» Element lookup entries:
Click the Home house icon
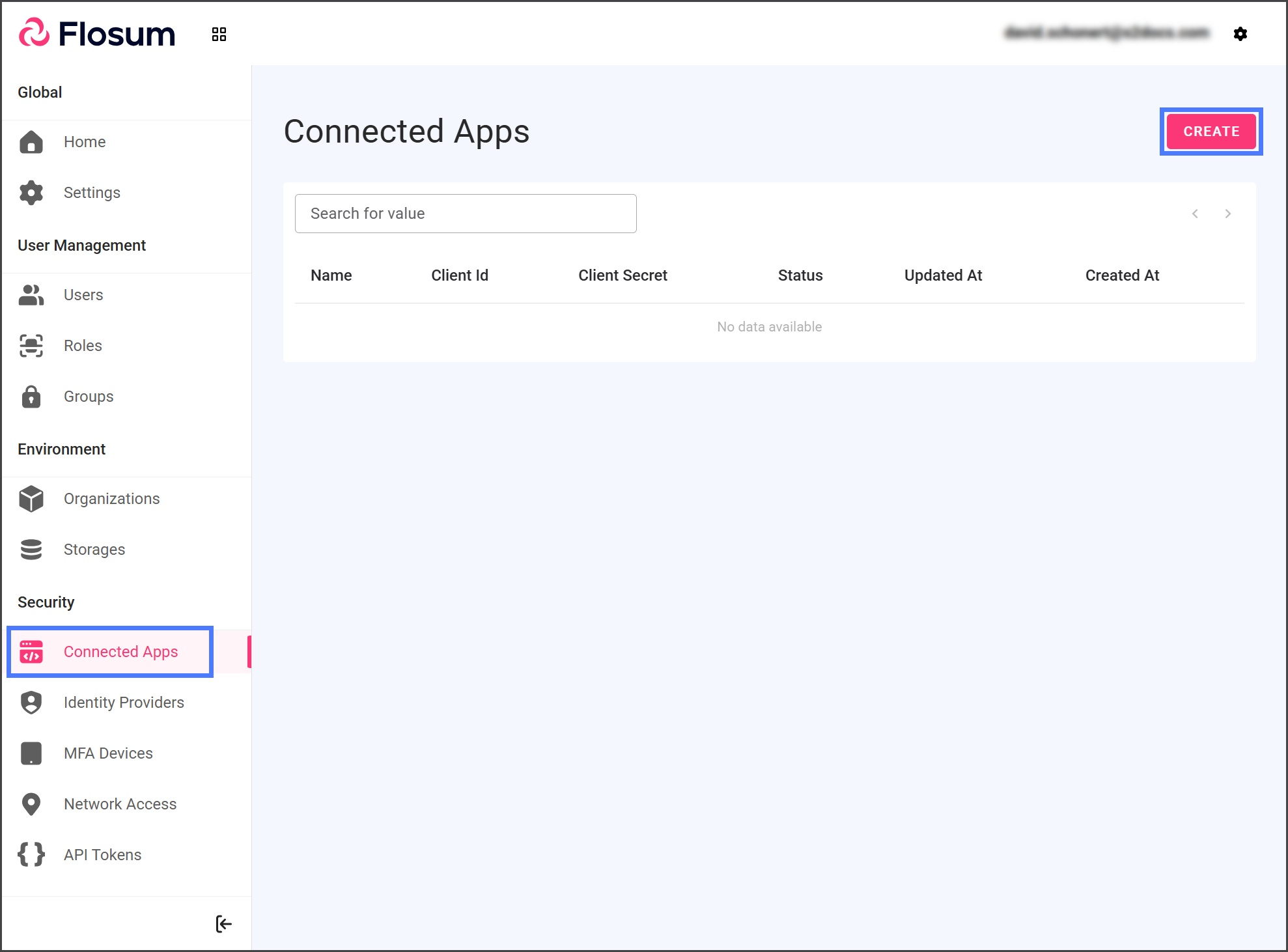The image size is (1288, 952). 31,142
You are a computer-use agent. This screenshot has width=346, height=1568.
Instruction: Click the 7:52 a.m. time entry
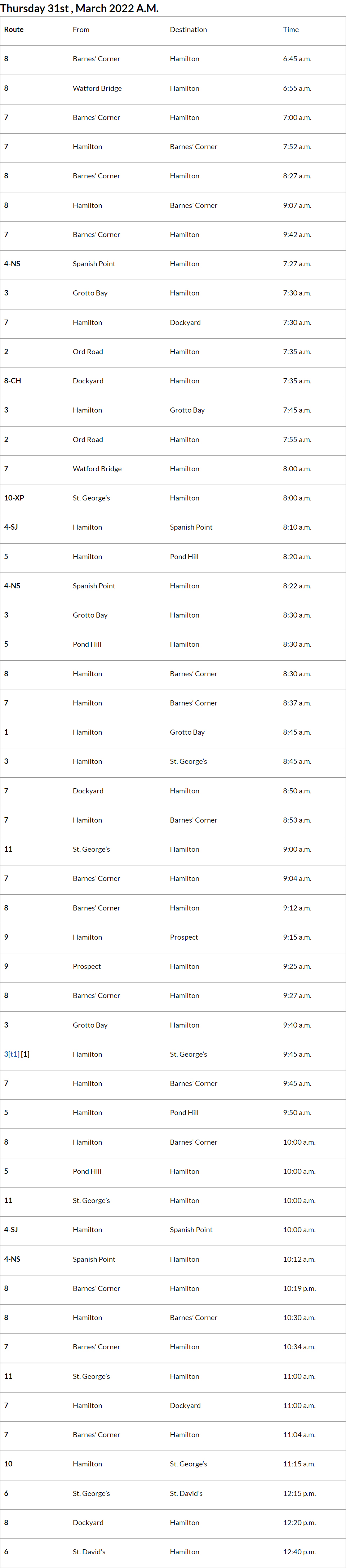pos(297,147)
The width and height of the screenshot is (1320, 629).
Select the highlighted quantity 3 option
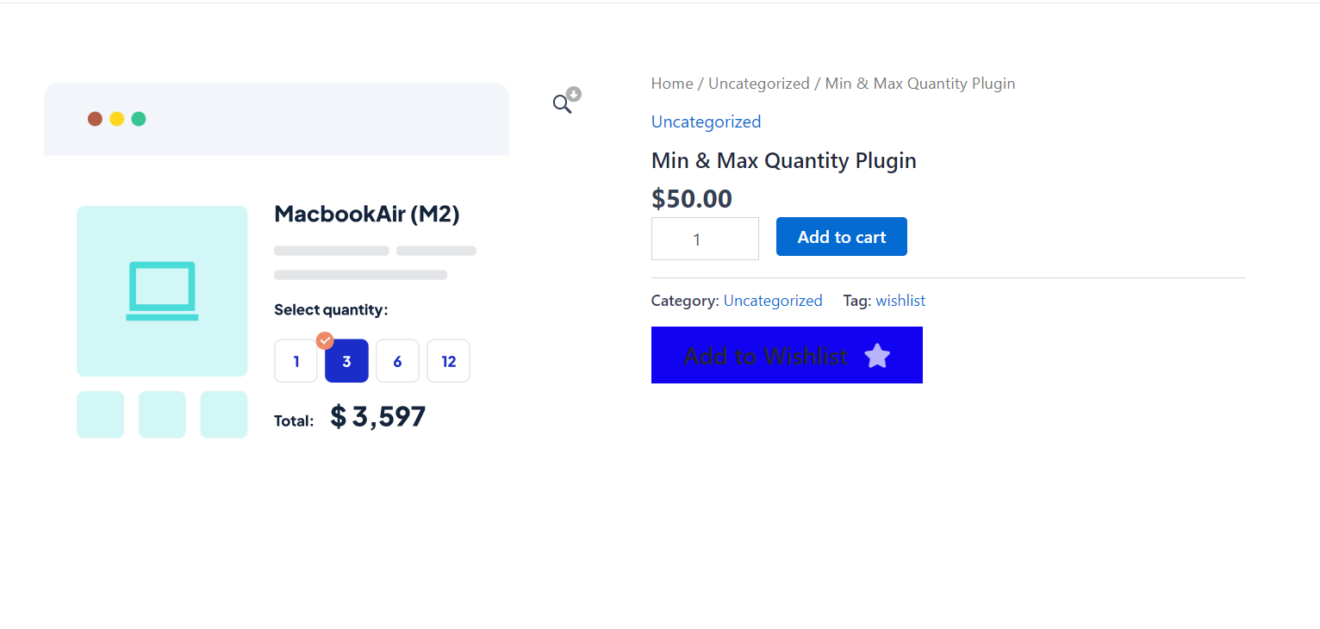[x=347, y=362]
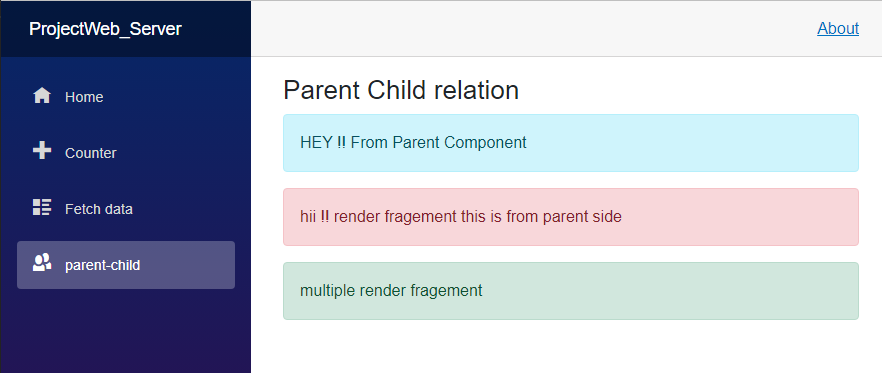This screenshot has height=373, width=882.
Task: Click the Counter label text in sidebar
Action: coord(91,153)
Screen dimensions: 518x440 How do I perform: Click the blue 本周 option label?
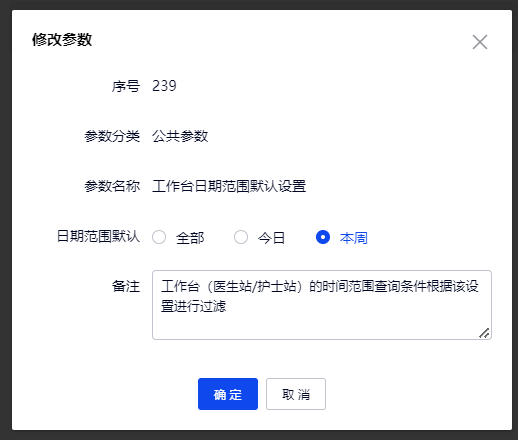354,238
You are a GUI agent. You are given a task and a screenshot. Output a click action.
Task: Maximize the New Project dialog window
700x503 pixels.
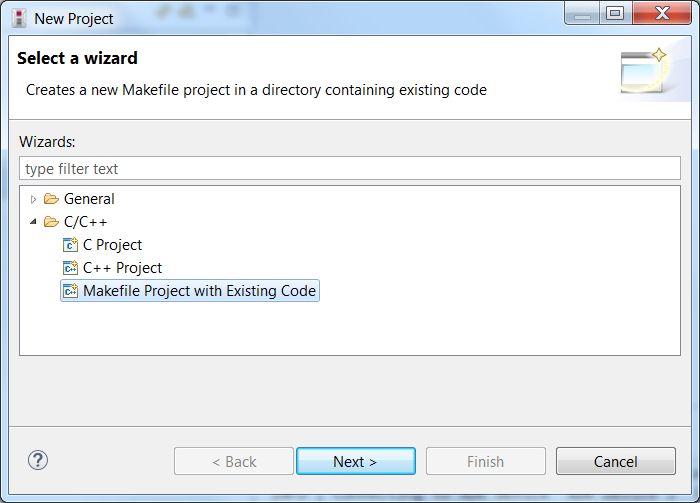[615, 13]
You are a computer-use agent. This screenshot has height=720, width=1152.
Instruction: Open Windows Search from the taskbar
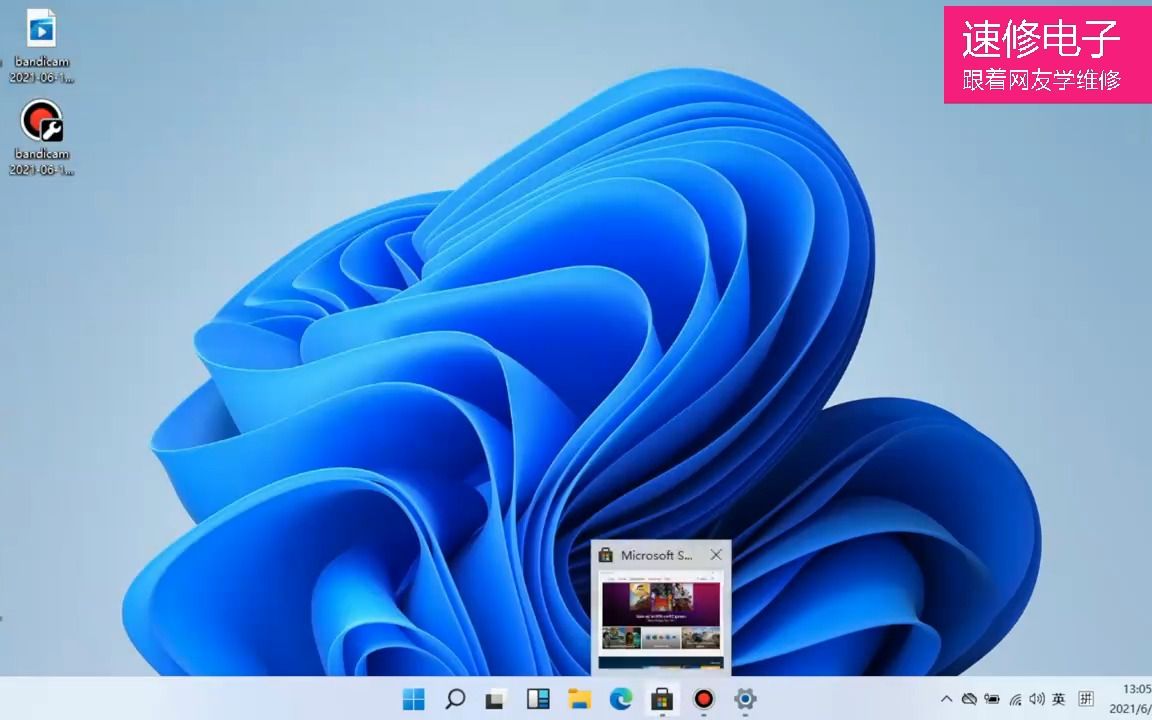[455, 699]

» What to work on: Count how many lines of the entries contain the string "computer", treating case as significant, and give only the number.

» Output for this task: 2